Exercise aim
Render the records from the line containing "What do you see at coordinates (1283, 57)" to the line containing "center [9, 10]." as a Markdown table with the columns Row and Entry, omitting blank lines.

-- Start Supplied entries --

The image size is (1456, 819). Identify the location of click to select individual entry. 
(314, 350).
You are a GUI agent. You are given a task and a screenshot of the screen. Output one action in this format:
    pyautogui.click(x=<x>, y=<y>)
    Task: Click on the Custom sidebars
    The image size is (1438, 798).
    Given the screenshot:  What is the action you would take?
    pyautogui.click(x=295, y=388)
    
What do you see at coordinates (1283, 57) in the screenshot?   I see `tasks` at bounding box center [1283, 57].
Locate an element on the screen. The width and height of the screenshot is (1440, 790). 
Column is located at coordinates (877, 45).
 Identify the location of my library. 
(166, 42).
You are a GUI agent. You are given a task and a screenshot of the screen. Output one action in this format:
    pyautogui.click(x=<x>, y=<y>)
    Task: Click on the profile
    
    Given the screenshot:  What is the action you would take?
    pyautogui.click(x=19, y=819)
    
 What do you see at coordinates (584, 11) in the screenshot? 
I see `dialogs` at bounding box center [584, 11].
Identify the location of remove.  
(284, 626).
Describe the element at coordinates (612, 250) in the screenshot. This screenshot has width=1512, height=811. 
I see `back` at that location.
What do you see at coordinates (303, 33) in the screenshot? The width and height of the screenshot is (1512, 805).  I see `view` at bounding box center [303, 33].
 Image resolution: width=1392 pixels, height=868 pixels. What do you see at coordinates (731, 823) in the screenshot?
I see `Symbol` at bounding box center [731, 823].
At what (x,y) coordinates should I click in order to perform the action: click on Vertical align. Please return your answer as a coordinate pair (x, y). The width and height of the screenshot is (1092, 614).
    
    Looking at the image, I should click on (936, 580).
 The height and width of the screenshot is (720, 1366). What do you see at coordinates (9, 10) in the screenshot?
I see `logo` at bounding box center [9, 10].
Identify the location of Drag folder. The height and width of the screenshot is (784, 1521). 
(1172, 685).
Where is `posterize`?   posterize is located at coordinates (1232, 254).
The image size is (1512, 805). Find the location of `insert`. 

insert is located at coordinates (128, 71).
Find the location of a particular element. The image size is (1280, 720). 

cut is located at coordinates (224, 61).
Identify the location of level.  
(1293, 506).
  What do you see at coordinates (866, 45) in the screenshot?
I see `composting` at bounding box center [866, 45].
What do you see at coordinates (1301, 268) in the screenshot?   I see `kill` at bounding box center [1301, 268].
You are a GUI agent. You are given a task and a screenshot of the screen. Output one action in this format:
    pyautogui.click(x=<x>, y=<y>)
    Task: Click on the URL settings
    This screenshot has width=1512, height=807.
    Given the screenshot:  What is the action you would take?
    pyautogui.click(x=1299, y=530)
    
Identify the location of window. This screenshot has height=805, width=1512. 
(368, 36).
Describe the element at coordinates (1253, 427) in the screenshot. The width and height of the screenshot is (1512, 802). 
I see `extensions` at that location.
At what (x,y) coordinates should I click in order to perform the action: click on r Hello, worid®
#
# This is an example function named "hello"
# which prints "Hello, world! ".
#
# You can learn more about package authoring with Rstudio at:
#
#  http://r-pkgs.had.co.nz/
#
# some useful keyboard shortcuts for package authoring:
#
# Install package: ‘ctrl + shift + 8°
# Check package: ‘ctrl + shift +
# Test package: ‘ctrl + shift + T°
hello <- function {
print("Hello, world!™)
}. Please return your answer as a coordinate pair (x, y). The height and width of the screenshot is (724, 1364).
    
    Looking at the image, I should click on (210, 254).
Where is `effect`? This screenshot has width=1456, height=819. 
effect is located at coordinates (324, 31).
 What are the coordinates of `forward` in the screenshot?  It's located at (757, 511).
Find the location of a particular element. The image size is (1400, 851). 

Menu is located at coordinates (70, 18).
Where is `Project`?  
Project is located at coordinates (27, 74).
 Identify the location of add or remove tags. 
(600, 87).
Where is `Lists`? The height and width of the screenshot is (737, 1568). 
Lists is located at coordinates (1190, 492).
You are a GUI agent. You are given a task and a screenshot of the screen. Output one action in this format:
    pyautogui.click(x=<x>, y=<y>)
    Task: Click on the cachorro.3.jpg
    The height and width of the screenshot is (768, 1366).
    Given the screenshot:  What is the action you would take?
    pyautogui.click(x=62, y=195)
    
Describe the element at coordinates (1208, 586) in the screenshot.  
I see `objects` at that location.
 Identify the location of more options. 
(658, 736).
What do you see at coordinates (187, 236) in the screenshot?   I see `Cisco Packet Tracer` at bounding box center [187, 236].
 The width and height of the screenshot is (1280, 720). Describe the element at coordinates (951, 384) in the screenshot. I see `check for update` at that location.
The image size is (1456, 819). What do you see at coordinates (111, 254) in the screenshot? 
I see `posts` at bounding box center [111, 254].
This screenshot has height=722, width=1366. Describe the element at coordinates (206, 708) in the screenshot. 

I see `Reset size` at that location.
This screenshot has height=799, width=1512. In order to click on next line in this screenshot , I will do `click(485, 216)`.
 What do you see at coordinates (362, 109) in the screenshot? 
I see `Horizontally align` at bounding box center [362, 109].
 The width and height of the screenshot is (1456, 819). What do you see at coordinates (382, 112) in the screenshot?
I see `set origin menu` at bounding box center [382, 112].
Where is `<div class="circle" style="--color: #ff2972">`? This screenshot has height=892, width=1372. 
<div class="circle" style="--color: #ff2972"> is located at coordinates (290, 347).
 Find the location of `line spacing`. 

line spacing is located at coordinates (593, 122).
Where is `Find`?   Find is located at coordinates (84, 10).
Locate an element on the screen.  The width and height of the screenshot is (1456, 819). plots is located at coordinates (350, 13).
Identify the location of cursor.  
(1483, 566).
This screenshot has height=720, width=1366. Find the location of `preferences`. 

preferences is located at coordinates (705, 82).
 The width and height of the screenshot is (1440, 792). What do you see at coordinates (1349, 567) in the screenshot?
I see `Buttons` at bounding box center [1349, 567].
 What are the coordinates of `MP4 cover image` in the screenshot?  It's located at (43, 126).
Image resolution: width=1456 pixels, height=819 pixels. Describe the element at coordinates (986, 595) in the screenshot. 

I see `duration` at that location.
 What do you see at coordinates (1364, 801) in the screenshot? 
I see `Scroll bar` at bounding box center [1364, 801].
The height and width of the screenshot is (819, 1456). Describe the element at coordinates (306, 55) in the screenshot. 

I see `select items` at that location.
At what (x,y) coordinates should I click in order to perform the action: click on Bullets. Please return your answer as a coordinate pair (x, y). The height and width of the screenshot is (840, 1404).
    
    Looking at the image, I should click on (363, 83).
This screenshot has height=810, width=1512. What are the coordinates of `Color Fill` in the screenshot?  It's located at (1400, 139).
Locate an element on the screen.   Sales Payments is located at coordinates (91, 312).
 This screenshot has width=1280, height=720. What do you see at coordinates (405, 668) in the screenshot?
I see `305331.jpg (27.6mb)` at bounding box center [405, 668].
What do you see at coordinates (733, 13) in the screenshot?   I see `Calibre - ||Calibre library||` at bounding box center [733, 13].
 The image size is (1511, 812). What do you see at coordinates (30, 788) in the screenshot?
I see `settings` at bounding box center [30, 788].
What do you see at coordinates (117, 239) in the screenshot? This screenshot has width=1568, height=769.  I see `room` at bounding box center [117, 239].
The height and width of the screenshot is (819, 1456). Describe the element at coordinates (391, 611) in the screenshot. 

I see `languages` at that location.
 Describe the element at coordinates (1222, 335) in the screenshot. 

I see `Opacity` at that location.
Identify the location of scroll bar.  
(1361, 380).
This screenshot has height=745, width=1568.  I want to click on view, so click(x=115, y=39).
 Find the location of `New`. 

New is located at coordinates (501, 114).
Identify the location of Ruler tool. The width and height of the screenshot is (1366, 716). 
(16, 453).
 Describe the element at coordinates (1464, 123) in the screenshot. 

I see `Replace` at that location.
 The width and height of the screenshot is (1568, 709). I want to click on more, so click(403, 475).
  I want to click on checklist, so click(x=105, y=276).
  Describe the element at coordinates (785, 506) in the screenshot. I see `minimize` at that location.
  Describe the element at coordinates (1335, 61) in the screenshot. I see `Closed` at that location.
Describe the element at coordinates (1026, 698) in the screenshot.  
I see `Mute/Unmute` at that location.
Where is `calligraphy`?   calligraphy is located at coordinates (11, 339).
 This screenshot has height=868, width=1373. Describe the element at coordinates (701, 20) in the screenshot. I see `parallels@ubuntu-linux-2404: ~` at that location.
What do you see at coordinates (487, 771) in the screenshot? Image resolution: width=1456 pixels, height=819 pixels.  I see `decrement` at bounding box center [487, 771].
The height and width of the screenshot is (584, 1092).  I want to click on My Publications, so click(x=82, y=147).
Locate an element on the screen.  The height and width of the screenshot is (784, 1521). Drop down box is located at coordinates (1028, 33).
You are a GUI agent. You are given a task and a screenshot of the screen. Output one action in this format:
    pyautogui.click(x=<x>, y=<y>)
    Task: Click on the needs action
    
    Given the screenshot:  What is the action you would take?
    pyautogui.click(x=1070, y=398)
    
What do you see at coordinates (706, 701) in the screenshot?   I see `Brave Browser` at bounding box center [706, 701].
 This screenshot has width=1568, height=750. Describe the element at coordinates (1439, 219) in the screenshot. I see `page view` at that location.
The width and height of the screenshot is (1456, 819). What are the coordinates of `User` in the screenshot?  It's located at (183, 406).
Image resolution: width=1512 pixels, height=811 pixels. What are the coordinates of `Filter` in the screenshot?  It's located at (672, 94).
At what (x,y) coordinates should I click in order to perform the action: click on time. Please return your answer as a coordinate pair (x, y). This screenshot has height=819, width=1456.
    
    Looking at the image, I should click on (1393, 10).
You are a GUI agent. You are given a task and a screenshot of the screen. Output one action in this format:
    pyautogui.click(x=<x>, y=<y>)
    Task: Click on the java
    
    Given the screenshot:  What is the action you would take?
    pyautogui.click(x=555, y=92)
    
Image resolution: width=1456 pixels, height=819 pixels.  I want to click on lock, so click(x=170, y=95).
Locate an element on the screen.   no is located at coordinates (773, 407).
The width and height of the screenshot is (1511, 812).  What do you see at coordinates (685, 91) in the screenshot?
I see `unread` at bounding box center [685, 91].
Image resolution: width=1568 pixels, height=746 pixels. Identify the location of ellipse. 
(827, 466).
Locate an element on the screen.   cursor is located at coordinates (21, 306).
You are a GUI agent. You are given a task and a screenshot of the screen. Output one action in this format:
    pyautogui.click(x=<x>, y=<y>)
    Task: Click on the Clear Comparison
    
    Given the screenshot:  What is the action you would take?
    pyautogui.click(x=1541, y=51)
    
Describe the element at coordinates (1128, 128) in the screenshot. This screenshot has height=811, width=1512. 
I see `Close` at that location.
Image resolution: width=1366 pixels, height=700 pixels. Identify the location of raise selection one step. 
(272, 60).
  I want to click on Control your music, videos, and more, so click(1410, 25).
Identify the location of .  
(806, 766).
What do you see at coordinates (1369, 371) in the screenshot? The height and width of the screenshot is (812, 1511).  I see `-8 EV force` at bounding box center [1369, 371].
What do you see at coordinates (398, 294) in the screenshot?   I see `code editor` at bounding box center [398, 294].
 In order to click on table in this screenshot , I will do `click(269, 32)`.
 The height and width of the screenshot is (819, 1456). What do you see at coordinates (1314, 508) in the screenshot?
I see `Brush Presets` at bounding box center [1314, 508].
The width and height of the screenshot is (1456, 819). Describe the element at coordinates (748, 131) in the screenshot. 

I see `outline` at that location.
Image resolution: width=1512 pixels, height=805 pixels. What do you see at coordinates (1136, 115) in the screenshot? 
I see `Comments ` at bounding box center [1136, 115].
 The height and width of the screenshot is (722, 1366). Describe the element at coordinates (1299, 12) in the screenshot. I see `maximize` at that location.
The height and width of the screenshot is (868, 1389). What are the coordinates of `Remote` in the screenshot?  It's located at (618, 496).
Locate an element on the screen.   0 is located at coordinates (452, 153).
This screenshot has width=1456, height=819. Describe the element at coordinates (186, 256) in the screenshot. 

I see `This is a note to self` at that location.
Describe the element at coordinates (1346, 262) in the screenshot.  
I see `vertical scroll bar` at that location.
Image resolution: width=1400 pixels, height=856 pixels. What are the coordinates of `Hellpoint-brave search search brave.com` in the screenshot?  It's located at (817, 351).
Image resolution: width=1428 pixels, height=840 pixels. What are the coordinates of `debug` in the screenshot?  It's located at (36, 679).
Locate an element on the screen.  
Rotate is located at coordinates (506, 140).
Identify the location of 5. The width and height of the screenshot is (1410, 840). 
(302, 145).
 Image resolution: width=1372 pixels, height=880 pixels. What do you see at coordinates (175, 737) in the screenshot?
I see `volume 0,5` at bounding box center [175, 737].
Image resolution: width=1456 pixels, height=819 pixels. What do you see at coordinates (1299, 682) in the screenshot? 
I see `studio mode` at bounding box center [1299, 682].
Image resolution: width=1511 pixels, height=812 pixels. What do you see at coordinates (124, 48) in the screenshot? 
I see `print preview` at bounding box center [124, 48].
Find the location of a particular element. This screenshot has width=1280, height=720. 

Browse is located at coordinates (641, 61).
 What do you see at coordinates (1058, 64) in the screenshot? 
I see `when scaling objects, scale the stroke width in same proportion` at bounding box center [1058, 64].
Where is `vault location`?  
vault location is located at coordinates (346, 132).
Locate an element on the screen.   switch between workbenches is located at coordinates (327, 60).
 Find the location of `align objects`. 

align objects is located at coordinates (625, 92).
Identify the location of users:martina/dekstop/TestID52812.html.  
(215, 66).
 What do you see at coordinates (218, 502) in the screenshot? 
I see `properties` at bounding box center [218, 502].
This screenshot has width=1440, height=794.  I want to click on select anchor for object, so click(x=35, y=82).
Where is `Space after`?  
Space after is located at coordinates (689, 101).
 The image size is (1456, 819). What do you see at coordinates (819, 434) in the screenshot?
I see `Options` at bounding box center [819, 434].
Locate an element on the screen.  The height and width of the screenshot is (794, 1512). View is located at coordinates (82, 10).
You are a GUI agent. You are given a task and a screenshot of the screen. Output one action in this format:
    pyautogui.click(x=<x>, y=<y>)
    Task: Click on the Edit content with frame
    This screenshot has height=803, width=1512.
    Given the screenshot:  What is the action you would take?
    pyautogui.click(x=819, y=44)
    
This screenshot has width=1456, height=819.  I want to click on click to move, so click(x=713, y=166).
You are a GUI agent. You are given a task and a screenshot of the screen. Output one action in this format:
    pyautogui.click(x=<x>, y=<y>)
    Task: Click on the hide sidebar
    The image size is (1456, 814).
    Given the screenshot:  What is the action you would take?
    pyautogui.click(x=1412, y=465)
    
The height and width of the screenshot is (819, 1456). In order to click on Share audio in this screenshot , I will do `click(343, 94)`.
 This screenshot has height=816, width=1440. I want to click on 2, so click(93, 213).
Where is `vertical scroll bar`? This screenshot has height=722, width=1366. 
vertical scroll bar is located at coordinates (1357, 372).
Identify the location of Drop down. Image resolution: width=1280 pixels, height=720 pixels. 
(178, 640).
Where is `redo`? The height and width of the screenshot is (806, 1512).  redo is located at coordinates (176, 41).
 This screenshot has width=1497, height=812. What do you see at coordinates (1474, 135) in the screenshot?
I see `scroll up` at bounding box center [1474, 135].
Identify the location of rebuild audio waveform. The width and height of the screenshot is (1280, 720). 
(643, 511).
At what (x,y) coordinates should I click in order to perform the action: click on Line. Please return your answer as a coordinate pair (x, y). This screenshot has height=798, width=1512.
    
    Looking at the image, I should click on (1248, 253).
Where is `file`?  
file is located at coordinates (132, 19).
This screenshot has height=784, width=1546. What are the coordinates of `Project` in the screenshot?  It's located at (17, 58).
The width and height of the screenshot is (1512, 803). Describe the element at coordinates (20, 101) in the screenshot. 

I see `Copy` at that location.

-- End Supplied entries --

Reply to the exercise
| Row | Entry |
|---|---|
| 1 | What do you see at coordinates (1283, 57) in the screenshot?   I see `tasks` at bounding box center [1283, 57]. |
| 2 | Locate an element on the screen. The width and height of the screenshot is (1440, 790).  |
| 3 | Column is located at coordinates (877, 45). |
| 4 |  Identify the location of my library.  |
| 5 | (166, 42). |
| 6 | You are a GUI agent. You are given a task and a screenshot of the screen. Output one action in this format: |
| 7 |     pyautogui.click(x=<x>, y=<y>) |
| 8 |     Task: Click on the profile |
| 9 |     Given the screenshot:  What is the action you would take? |
| 10 |     pyautogui.click(x=19, y=819) |
| 11 |  What do you see at coordinates (584, 11) in the screenshot?  |
| 12 | I see `dialogs` at bounding box center [584, 11]. |
| 13 | Identify the location of remove.   |
| 14 | (284, 626). |
| 15 | Describe the element at coordinates (612, 250) in the screenshot. This screenshot has width=1512, height=811.  |
| 16 | I see `back` at that location. |
| 17 | What do you see at coordinates (303, 33) in the screenshot? The width and height of the screenshot is (1512, 805).  I see `view` at bounding box center [303, 33]. |
| 18 |  Image resolution: width=1392 pixels, height=868 pixels. What do you see at coordinates (731, 823) in the screenshot? |
| 19 | I see `Symbol` at bounding box center [731, 823]. |
| 20 | At what (x,y) coordinates should I click in order to perform the action: click on Vertical align. Please return your answer as a coordinate pair (x, y). The width and height of the screenshot is (1092, 614). |
| 21 |     Looking at the image, I should click on (936, 580). |
| 22 |  The height and width of the screenshot is (720, 1366). What do you see at coordinates (9, 10) in the screenshot? |
| 23 | I see `logo` at bounding box center [9, 10]. |